— Exercise goal —
One range is to be output from the listing below, exactly as written: the line with "Open the main hamburger menu" to the line with "the SIO-KReM graduation", both kept.

+++ Extracted records

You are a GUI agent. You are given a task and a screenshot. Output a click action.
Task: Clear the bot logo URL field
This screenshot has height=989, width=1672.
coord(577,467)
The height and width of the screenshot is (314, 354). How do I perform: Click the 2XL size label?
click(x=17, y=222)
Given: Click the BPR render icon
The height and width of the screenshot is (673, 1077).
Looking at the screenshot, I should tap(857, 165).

++++++
+++ Extracted records

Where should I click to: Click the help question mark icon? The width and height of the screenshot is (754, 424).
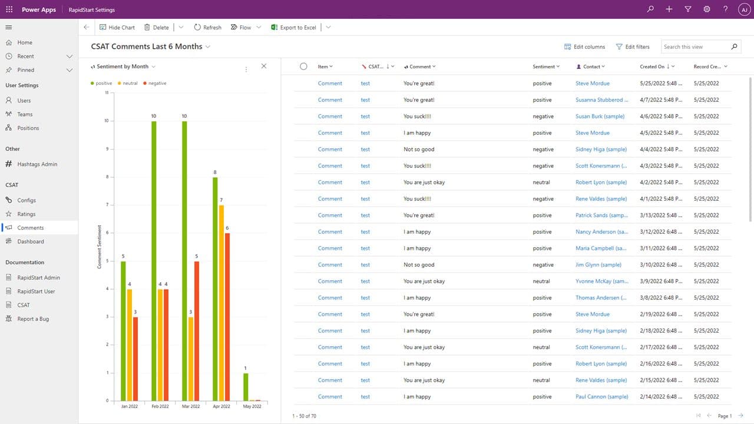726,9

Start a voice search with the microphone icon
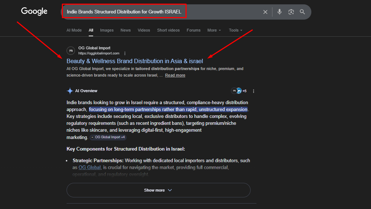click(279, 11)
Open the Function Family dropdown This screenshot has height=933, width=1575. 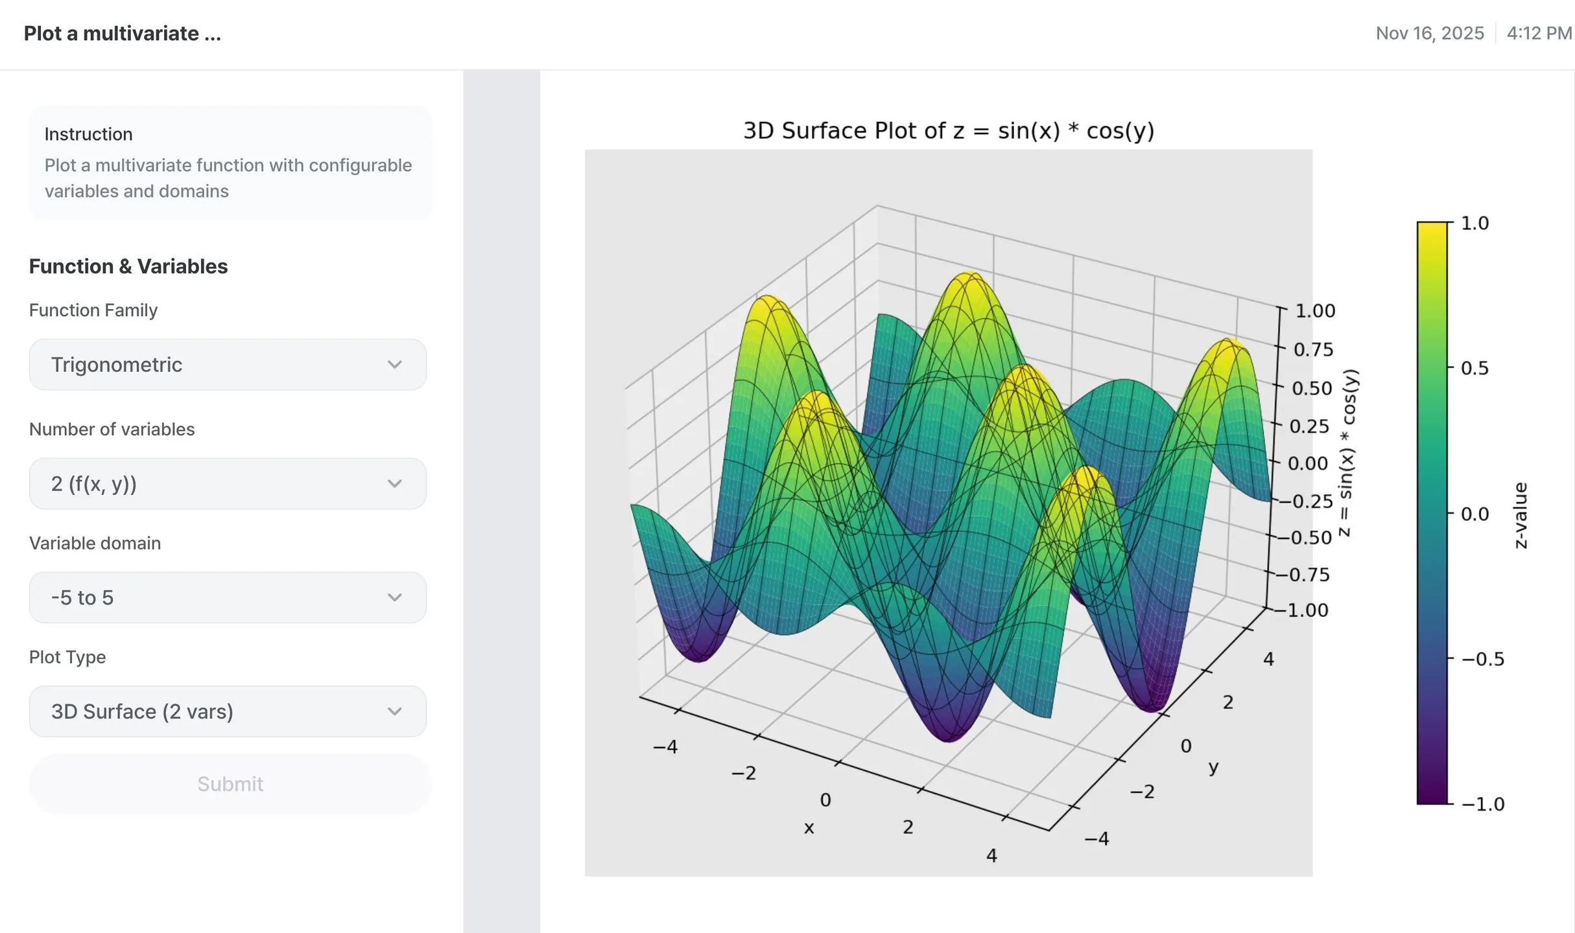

++++++
+++ Extracted records

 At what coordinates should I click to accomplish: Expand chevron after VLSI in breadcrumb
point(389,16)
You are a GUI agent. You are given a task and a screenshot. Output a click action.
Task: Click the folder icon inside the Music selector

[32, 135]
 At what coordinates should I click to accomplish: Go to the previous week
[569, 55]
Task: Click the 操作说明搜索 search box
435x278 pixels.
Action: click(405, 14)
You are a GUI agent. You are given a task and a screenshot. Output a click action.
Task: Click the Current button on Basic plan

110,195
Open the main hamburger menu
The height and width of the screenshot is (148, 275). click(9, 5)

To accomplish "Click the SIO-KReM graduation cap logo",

++++++

— Result of this exercise —
Open the main hamburger menu
The height and width of the screenshot is (148, 275). click(9, 5)

To accomplish "Click the SIO-KReM graduation cap logo",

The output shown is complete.